Jakarta. Kolaborasi multi-stakeholder sangat penting dalam menggerakkan Indonesia – salah satu produsen perikanan laut terkemuka di dunia – menuju keberlanjutan, menurut Sustainable Seafood Standards Group, Marine Stewardship Council (MSC).
“Tidak mungkin untuk mengadvokasi pengelolaan perikanan berkelanjutan saja, mengingat ukuran perikanan kita, apalagi armada dan spesies penangkapan ikan yang berbeda,” kata Hirmen Syofyanto, Direktur Program MSC Indonesia, dalam wawancara baru-baru ini dengan Jakarta Globe.
“Ini membutuhkan kolaborasi yang terintegrasi antar pemangku kepentingan,” tambahnya.
Tapi apa sebenarnya perikanan berkelanjutan itu?

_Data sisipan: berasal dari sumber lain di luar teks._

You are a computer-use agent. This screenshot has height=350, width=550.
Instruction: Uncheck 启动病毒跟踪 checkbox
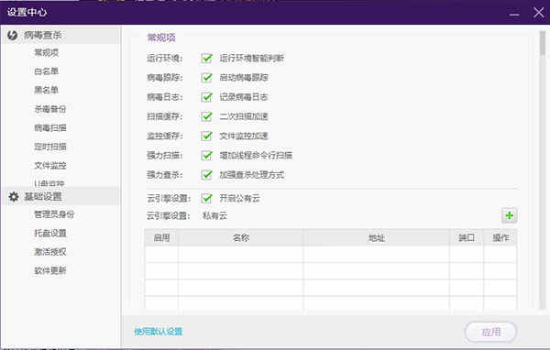coord(206,78)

Menurut standar MSC, penangkapan ikan yang berkelanjutan tidak hanya terbatas pada apakah alat tangkap yang digunakan ramah lingkungan. Untuk mendapatkan MSC Blue Tick, perikanan harus mematuhi tiga prinsip dasar.
MSC mengharuskan perikanan untuk menjaga stok ikan pada tingkat yang sehat. Anda juga perlu meminimalkan dampak lingkungan dari penangkapan ikan terhadap ekosistem laut. Last but not least, ini memastikan bahwa pengelolaan perikanan efektif dan sesuai dengan peraturan yang ada.

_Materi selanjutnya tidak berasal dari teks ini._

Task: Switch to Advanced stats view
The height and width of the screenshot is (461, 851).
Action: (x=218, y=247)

“Tuna [fishing], misalnya, harus mematuhi tidak hanya peraturan pemerintah, tetapi juga organisasi perikanan daerah [RFMOs]”Ucap Hirmen.
Indonesia memiliki tiga perikanan tuna bersertifikat MSC sejauh ini, dan tonase gabungannya sekitar 14.289 ton, data MSC menunjukkan.
“Harus ada upaya lebih untuk menggerakkan lebih banyak perikanan Indonesia menuju keberlanjutan dan menjadi bersertifikat MSC,” kata Hirmen.
Kementerian Kelautan dan Perikanan telah menandatangani Nota Kesepahaman tentang Perikanan Berkelanjutan dengan MSC. Pemerintah telah menunjukkan komitmennya untuk memerangi illegal, unreported and unregulated (IUU) fishing.
MSC juga bekerja sama dengan asosiasi perikanan dan universitas untuk mengadvokasi praktik penangkapan ikan yang berkelanjutan. Dan dengan para pemangku kepentingan di halaman yang sama, MSC berharap dapat membantu lebih banyak perikanan menjadi bersertifikat.
“Pelanggan dapat mendorong penangkapan ikan dengan membeli produk ikan berlabel ramah lingkungan [business] Aktor untuk memenuhi standar berkelanjutan, ”kata Hirmen.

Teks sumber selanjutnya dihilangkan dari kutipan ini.